| |
2ND AU summit ends without progress in Darfur, Somali crises By Ulrike Koltermann
dpa German Press Agency
Published:
Tuesday January 30, 2007
By Ulrike Koltermann, Addis Ababa (dpa)- The Africa Union summit ended Tuesday without reaching a breakthrough in the continent's two most acute crises in Darfur and Somalia. According to diplomatic sources, United Nations Secretary-General Ban Ki-moon met with Sudanese President Omar Hassan al-Bashir for 90 minutes to urge him to support a plan to deploy a joint United Nations-African Union peacekeeping operation to Darfur.
In a statement released afterwards, Ban said that the Sudanese leader had agreed to accelerate the political process and prepare for the peacekeeping deployment.
But Bashir has yet to give his full support to the joint deployment, which was detailed in a letter sent to him by Ban on January 24 containing specifics agreed with the AU. If finally agreed by Khartoum, thousands of UN-AU troops would be deployed in Darfur.
Ban said, "No more time can be lost. The people in Darfur have waited too long already. That is totally unacceptable."
African leaders and heads of government had denied al-Bashir the leadership of the African Union by giving it to Ghana's President John Agyekum Kufuor backtracking on a controversial promise last year to appoint Sudan, a move widely rejected because of the crisis in embattled Darfur.

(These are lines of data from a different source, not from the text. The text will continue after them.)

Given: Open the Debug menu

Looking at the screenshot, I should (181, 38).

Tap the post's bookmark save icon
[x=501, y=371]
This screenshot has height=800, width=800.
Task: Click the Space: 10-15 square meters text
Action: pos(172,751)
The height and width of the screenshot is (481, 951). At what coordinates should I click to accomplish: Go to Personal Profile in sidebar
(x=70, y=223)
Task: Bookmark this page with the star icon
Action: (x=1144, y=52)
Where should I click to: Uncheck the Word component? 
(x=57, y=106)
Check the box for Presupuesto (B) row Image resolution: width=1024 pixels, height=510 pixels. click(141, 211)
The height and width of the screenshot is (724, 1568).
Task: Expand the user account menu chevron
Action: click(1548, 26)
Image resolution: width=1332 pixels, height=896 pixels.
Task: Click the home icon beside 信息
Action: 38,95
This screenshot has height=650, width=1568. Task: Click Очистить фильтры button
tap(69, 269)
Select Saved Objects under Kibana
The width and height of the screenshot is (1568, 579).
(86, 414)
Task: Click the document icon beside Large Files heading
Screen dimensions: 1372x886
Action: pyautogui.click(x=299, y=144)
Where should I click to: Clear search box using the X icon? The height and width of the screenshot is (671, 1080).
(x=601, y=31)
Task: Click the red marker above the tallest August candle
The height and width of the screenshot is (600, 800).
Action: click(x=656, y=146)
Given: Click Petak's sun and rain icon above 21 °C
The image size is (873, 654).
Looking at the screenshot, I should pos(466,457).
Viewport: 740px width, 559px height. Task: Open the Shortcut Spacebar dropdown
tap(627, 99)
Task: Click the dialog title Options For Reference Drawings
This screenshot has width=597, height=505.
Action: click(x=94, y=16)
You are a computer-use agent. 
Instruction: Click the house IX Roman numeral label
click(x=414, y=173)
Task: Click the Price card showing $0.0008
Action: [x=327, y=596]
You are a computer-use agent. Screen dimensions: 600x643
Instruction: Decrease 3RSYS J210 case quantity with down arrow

Chad President Idriss Deby, stressed however, that the situation in Darfur had worsened last year. Chad is now sheltering 230,000 refugees in camps in the border region.
Chad is one of Sudan's sworn enemies and had said it would withdraw from the AU, if Sudan was given the AU chair.
Analysts believe Sudan is trying to prevent the deployment of a peacekeeping mission to Darfur for fear UN troops could arrest suspected war criminals.
Sudan consider UN forces an interference in domestic affairs although it has already permitted a UN mission in the south of the country.
Meanwhile, Somalia's president agreed Tuesday to hold a reconciliation conference aimed at restoring political stability to the anarchic country torn apart by clan rivalries.
President Abdullahi Yusuf agreed to hold a conference that, if successful, may draw the once-powerful Islamists into a power-sharing government.
"We would like to negotiate with all Somalis. Anyone who wants peace is our citizen and we are ready to cooperate," Yusuf said.
Earlier, EU aid chief Louis Michel said Yusuf intended to hold the conference, adding that the almost 20 million dollars slated for a peacekeeping mission in Somalia would not be released unless Yusuf agreed to the reconciliation talks.
AU chairman, Alpha Oumar Konare stressed on Monday that "chaos" would ensue in Somalia, if a peacekeeping mission was not deployed soon to the Horn of Africa country.
While the United States has also agreed to send peacekeeping forces to Somalia, Konare said only 4,000 troops have been offered out of a planned 8,000-strong deployment.
"If African troops are not deployed quickly, there will be chaos," Konare said.
He said Uganda, Nigeria, Malawi and Ghana have offered troops to help the newly-powerful Somali transitional government bring order to the lawless country that was somewhat stable during six months of Islamist rule.